TASK BRIEF:
Express the lines of these entries as a numbered list, skipping blank lines and omitting the pictures.

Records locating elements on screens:
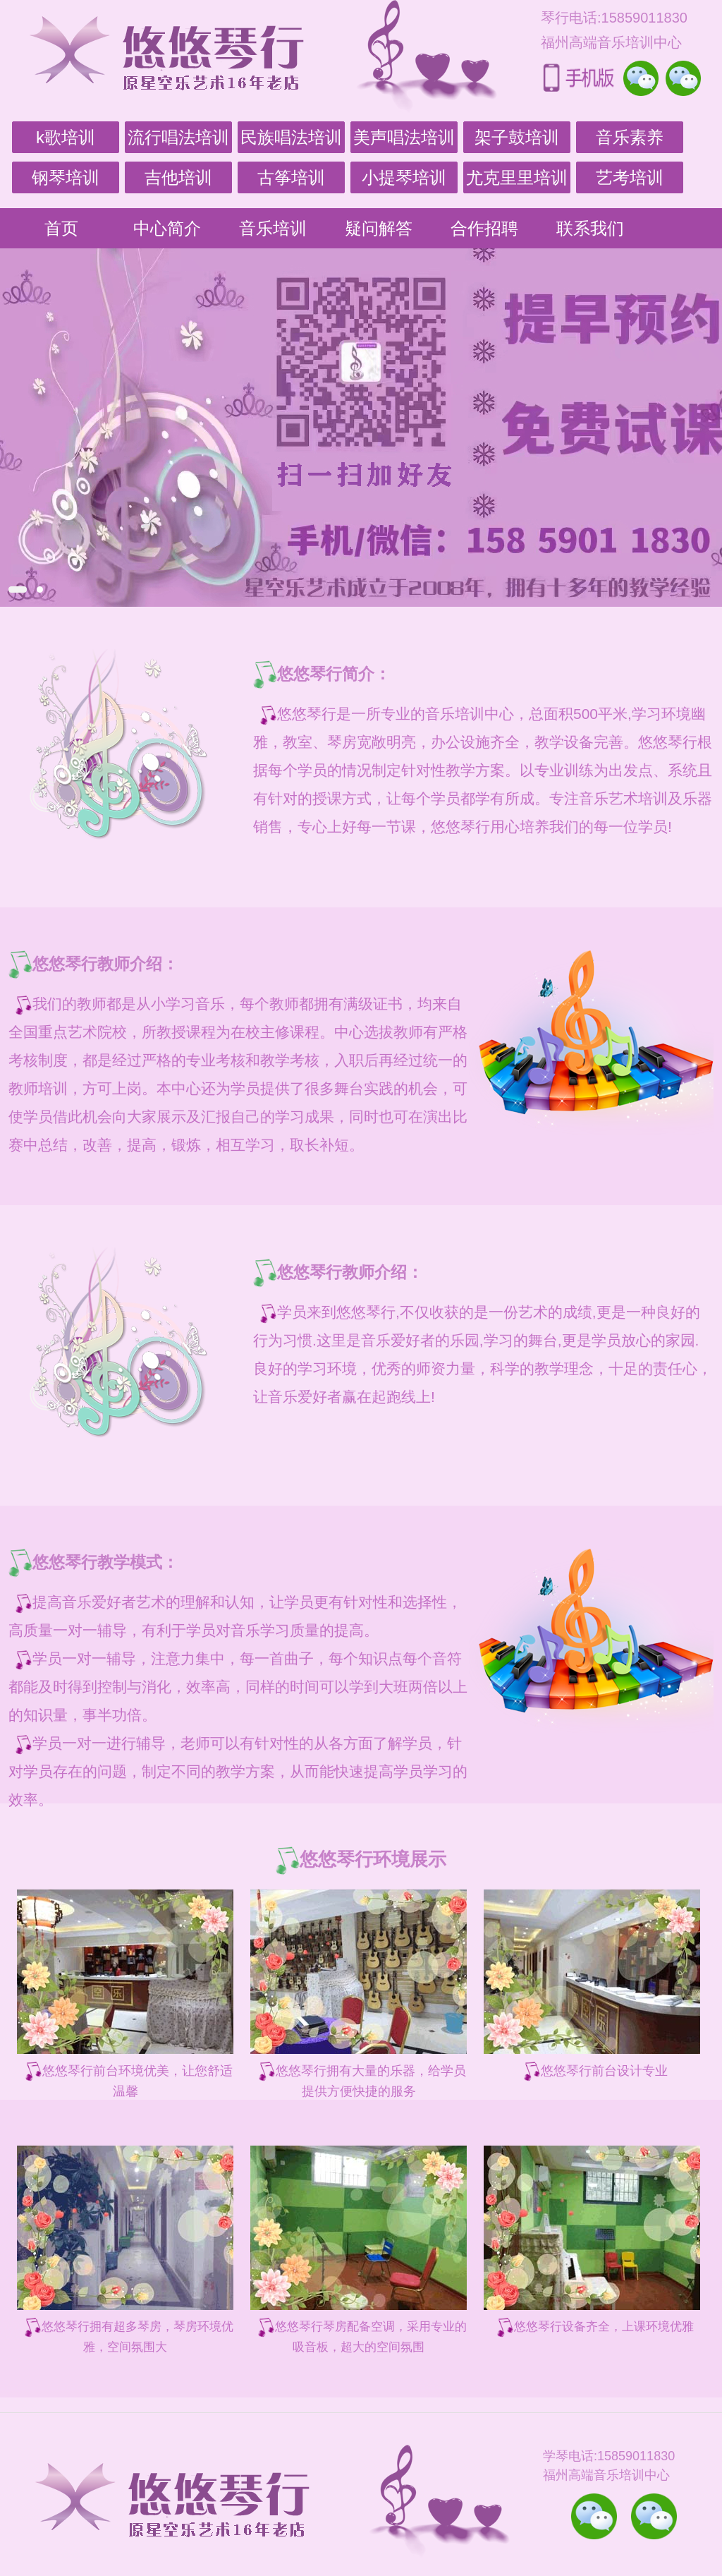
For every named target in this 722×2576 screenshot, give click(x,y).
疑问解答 (378, 228)
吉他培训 (178, 177)
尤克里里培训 (517, 177)
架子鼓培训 (517, 137)
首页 (61, 228)
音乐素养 (629, 137)
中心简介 (167, 228)
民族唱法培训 (291, 137)
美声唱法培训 (404, 137)
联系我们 (590, 228)
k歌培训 (65, 137)
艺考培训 (629, 177)
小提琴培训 (404, 177)
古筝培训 (291, 177)
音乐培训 (273, 228)
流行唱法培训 (178, 137)
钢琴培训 (65, 177)
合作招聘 (484, 228)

SOLUTION:
1. For every named target in this 722×2576 screenshot, give click(x,y).
2. 疑问解答 (378, 228)
3. 吉他培训 (178, 177)
4. 尤克里里培训 (517, 177)
5. 架子鼓培训 (517, 137)
6. 首页 (61, 228)
7. 音乐素养 (629, 137)
8. 中心简介 (167, 228)
9. 民族唱法培训 (291, 137)
10. 美声唱法培训 (404, 137)
11. 联系我们 (590, 228)
12. k歌培训 (65, 137)
13. 艺考培训 (629, 177)
14. 小提琴培训 (404, 177)
15. 古筝培训 (291, 177)
16. 音乐培训 (273, 228)
17. 流行唱法培训 (178, 137)
18. 钢琴培训 (65, 177)
19. 合作招聘 (484, 228)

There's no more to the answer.